Теперь приходилось всё это оставить, и перебираться на новую квартиру и привыкать сызнова. В тот же вечер Андрей Иванович, напутствуемый пожеланиями Мавры, жалевшей, что лишается смирного нахлебника — не грубияна, не «охальника», — в сопровождении Вавилова, который вызвался водворить Андрея Ивановича, отправился к месту своего нового служения.

Река уже давно-давно кипела деятельностью. Гиганты-пароходы, барки, баркасы, лодки то и дело сновали по ней, а набережная жила особой, навигационной деятельностью.

Так как летом контора и баржи Компании находились за рекой, то Андрей Иванович забрал весь свой скарб в лодку, нанятую за четвертак, и со страхом и трепетом (он был порядочный трус) тронулся в путь. Покачивало. С каждой волной у Андрея Ивановича трепетало сердце, и он малодушно хватался за Вавилова.

— Пустое, — говорил этот философ, — нешто это волна? Вы бы посмотрели-с, когда шторм разыграется…

Посередине реки Андрей Иванович познакомился с зайчиками и добрался на ту сторону совсем «мокрой курицей». Лодочник снёс его пожиток на берег и уплыл обратно. Андрею Ивановичу пришлось забрать на плечи свой чемодан, т. к. не к лицу же было ему нанимать носильщика. Вавилов забрал мелочь, и они пошли в контору Компании, находившуюся на обширной барже. Оставив Вавилова караулить вещи, Андрей Иванович пошёл представляться.

— Вам кого? — спросил его какой-то молодой человек, одетый «по-прикащицки».

— Я назначен сюда из главной конторы, — ответил Андрей Иванович.

— Так вам к заведующему надо, к Нилу Фомичу…. Только он сегодня «собака собакой»…

— А где он?

— Войдите в контору, там покажут.

IV

В конторе действительно показали Нила Фомича. Это был полный человек, одетый в коричневый пиджак на русскую рубашку, на голове у него был картуз, а на ногах высокие сапоги. Жирное лицо его казалось заплывшим, и на нём еле выглядывали маленькие глазки. Сразу видно было, что человек этот основательно дружил с перинами, а краснота носа доказывала, что «ничто человеческое ему не чуждо».

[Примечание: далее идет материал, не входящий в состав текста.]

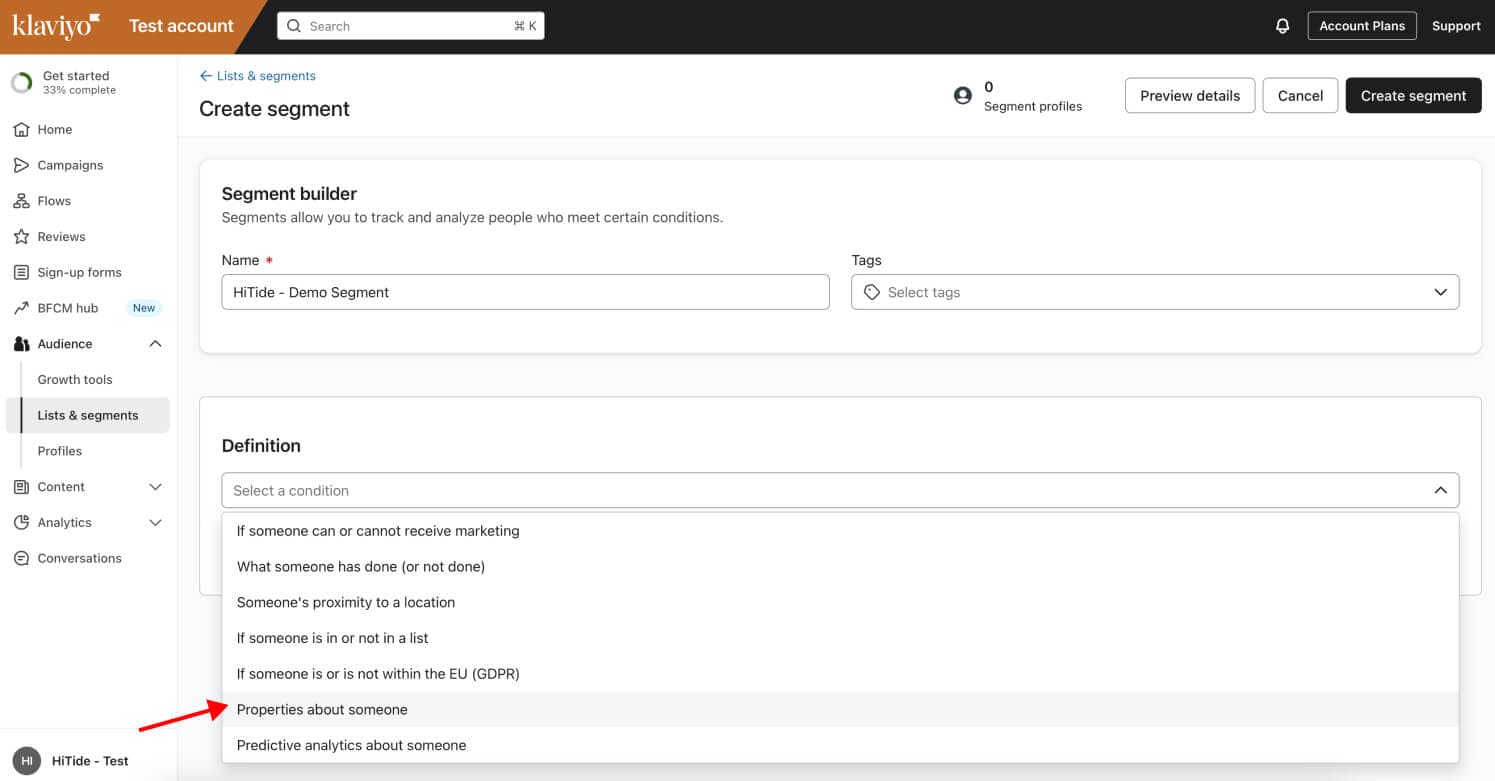Viewport: 1495px width, 781px height.
Task: Click the Conversations chat icon
Action: (21, 558)
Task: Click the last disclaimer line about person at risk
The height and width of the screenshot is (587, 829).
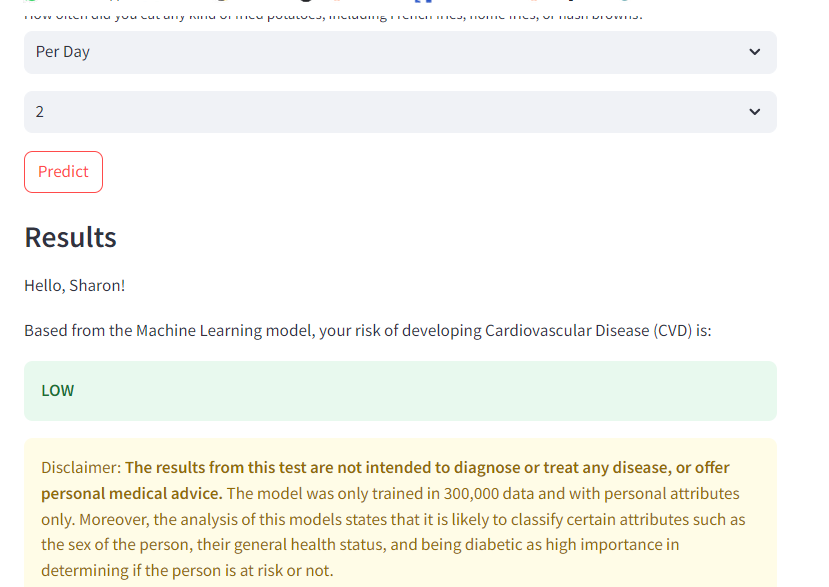Action: pyautogui.click(x=187, y=571)
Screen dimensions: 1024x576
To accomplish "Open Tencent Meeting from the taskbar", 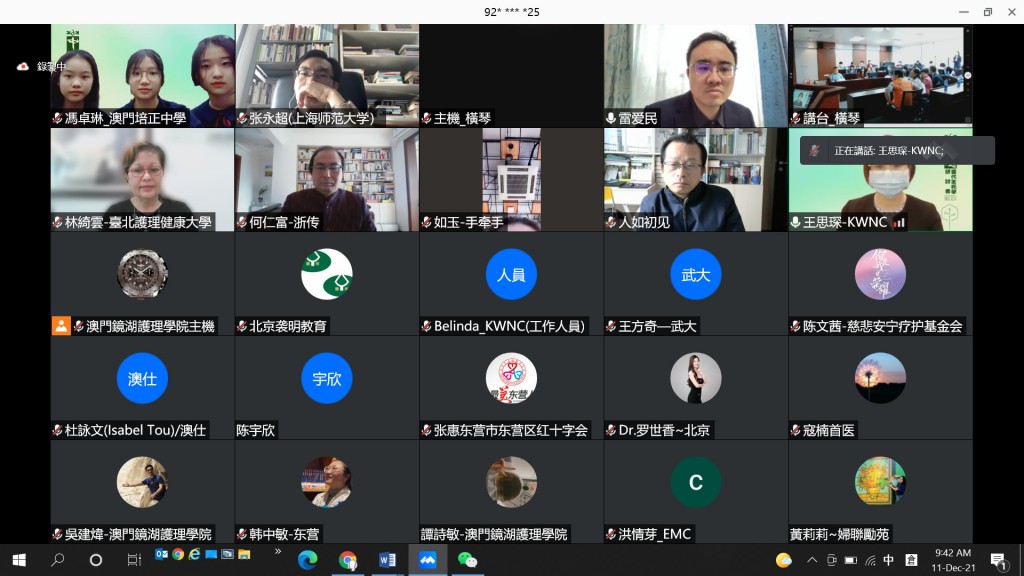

В этот вечер Нил Фомич действительно был «собака-собакой», потому что у него «на чердаке трещало». Он уже облаял не раз половину служащих, называя их «дармоедниками», и обещал завтра же доложить главнозаведующему. Служащие, по-видимому, привыкли к этому «лаю» и не обращали на него внимания. В сущности Нил Фомич был грозен больше на словах, да и то с похмелья. «Собака лает — ветер носит», — утешали себя обруганные. «Это ещё слава Богу; а вот до него так уж настоящий пёс был, а этот с душой», — говорили служащие.

— Тебе чего? — грубо спросил Нил Фомич у представшего пред ним Андрея Ивановича.

«Однако, здесь не церемонятся», — подумал Андрей Иванович и молча подал бумагу о своём определении.